Le «pacte de responsabilité» ne permettra pas de soigner efficacement le grand malade d’Europe qu’est la France, parce que les recettes de politique économique qui sous-tendent ce «pacte» découlent en réalité d’une compréhension absolument erronée des origines de la maladie française. Celle-ci s’est fortement aggravée suite à l’éclatement de la crise dans la zone euro. Il faudrait dès lors comprendre quels sont les véritables facteurs de cette crise, afin de prescrire un remède efficace pour l’économie française. À cet égard, l’approche retenue désormais aussi par François Hollande, à l’instar des gouvernements de centre-droite au sein de l’Euroland, repose sur une «politique de l’offre». Cela revient à croire aveuglément à la «loi de Say», c’est-à-dire que toute offre sur le marché des produits engendre une demande équivalente, indépendamment de la répartition du revenu au sein de l’économie.

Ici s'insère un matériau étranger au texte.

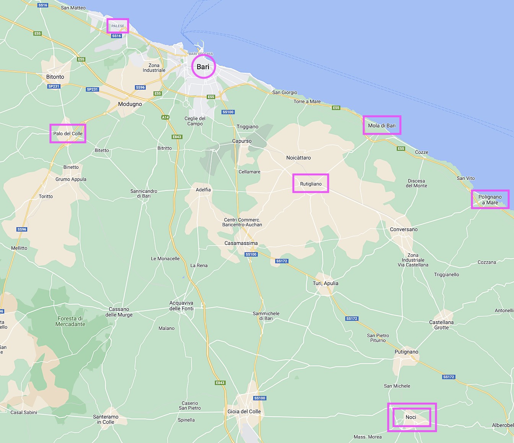Click the highlighted Palese label

(x=118, y=26)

Or, il est désormais évident, notamment au sein de la zone euro, que les entreprises n’augmentent pas le niveau d’emploi si elles craignent que les ventes de leurs produits vont stagner (voire diminuer) à moyen terme. C’est d’ailleurs pour cette raison inexprimée que le Président du «Mouvement des entreprises de France», Pierre Gattaz, a indiqué que ses adhérents ne veulent pas s’engager avec le gouvernement en ce qui concerne le nombre de places de travail qu’ils vont peut-être créer dans le cadre du dit «pacte». En réalité, aucune «politique de l’offre» ne sera jamais en mesure de guérir le grand malade d’Europe, parce que les origines de sa maladie sont à chercher du côté de la demande: la crise qui frappe l’économie française est due en fait à une demande insuffisante sur le marché des produits, non pas à une offre limitée par une fiscalité trop lourde qui réduit les marges bénéficiaires des firmes et, de là, leur compétitivité internationale.

Le problème de l’économie française découle en l’état d’une répartition du revenu qui freine l’augmentation de la demande sur le marché des produits. Plutôt que d’aggraver l’état de santé de l’économie française par une politique pré-keynésienne qui ne s’intéresse qu’à des causes superficielles de la crise en voulant faire augmenter l’offre de produits, François Hollande aurait intérêt d’adopter des mesures pour soutenir la demande sur le marché des biens et services, afin de soigner et de guérir finalement le grand malade d’Europe. Sans cela, il n’y aura pas de deuxième mandat présidentiel pour Monsieur Hollande à l’horizon 2017.

(La version intégrale de cette analyse a été publiée par la Wochenzeitung du 6 février 2014.)